_GOAL_: Turn the lines below into a Markdown table with the columns "Row" and "Line text," covering only the span from the line containing "You are a computer-use" through the last line, and omit blank lines and pictures.

++++ TASK DATA ++++

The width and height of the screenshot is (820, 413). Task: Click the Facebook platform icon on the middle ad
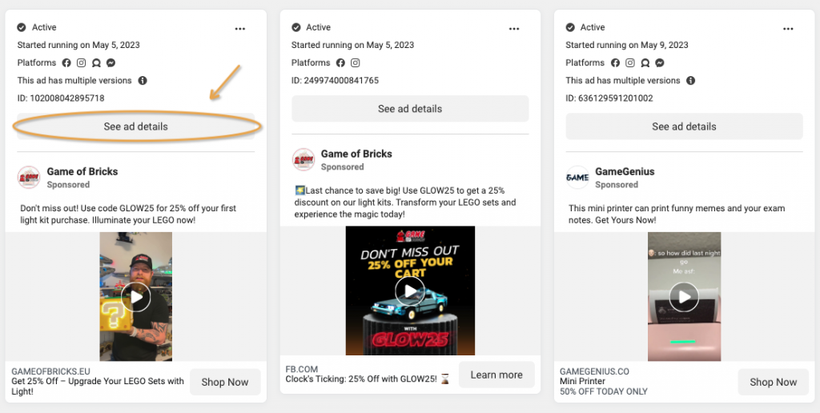[341, 63]
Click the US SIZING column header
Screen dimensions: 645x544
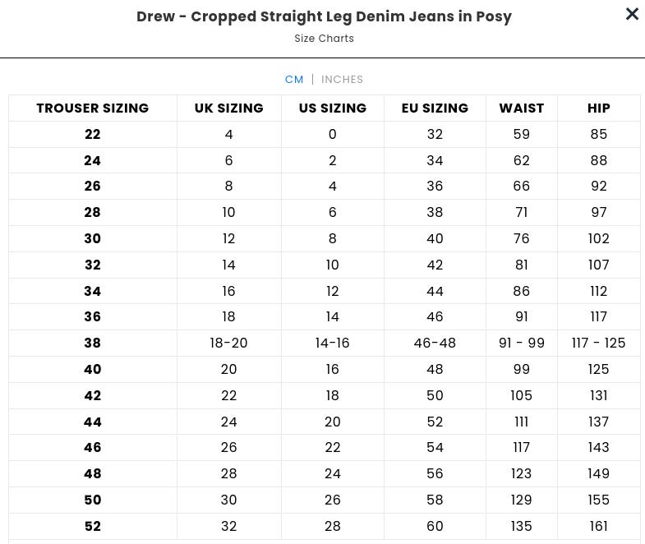(x=332, y=108)
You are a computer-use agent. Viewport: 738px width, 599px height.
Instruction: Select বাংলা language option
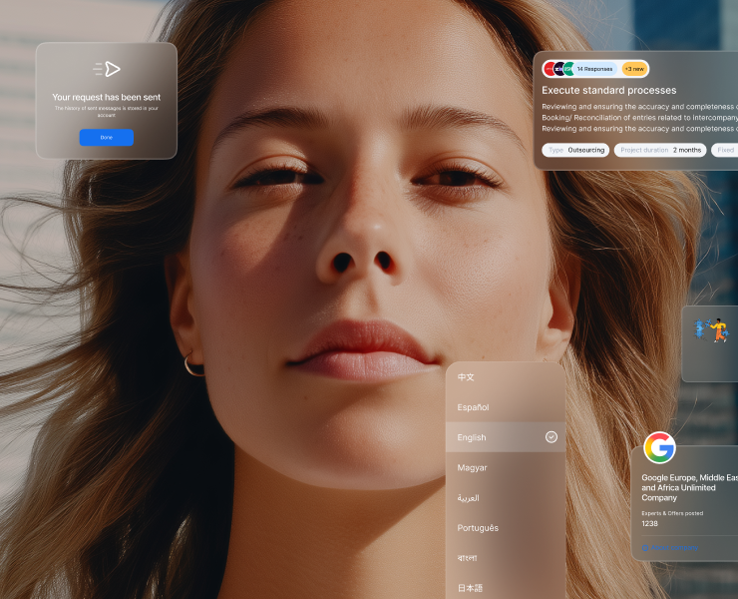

++++

_EXERCISE SOLUTION_:
| Row | Line text |
|---|---|
| 1 | You are a computer-use agent. Viewport: 738px width, 599px height. |
| 2 | Instruction: Select বাংলা language option |